Exercise aim |
The required output is the line containing "Portal do Aluno (98, 717)" and every line after it, transcribed exactly through the end of the data below.

Data provided |

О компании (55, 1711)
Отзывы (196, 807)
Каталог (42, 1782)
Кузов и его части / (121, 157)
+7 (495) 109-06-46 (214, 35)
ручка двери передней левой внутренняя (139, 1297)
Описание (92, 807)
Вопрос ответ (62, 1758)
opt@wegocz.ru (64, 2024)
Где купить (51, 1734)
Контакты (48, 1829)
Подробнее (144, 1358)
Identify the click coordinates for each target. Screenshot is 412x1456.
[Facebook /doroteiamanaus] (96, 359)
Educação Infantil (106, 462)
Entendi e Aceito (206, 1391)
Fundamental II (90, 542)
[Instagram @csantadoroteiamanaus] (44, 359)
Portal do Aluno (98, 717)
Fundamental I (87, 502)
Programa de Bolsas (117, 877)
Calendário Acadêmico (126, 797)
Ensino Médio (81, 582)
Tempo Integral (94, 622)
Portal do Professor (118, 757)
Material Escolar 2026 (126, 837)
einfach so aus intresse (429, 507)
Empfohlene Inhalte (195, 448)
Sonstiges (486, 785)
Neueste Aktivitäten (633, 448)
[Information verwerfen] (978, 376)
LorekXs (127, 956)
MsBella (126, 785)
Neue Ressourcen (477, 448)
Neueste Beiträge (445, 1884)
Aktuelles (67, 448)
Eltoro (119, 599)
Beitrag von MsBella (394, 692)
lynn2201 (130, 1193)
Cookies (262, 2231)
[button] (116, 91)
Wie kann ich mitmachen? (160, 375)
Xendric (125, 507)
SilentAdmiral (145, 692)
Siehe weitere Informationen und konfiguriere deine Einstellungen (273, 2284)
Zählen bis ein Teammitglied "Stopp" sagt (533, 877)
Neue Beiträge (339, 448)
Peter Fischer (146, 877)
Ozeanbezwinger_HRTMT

The completed task |
Portal do Aluno (98, 717)
Fundamental I (87, 502)
Programa de Bolsas (117, 877)
Calendário Acadêmico (126, 797)
Ensino Médio (81, 582)
Tempo Integral (94, 622)
Portal do Professor (118, 757)
Material Escolar 2026 (126, 837)
einfach so aus intresse (429, 507)
Empfohlene Inhalte (195, 448)
Sonstiges (486, 785)
Neueste Aktivitäten (633, 448)
[Information verwerfen] (978, 376)
LorekXs (127, 956)
MsBella (126, 785)
Neue Ressourcen (477, 448)
Neueste Beiträge (445, 1884)
Aktuelles (67, 448)
Eltoro (119, 599)
Beitrag von MsBella (394, 692)
lynn2201 (130, 1193)
Cookies (262, 2231)
[button] (116, 91)
Wie kann ich mitmachen? (160, 375)
Xendric (125, 507)
SilentAdmiral (145, 692)
Siehe weitere Informationen und konfiguriere deine Einstellungen (273, 2284)
Zählen bis ein Teammitglied "Stopp" sagt (533, 877)
Neue Beiträge (339, 448)
Peter Fischer (146, 877)
Ozeanbezwinger_HRTMT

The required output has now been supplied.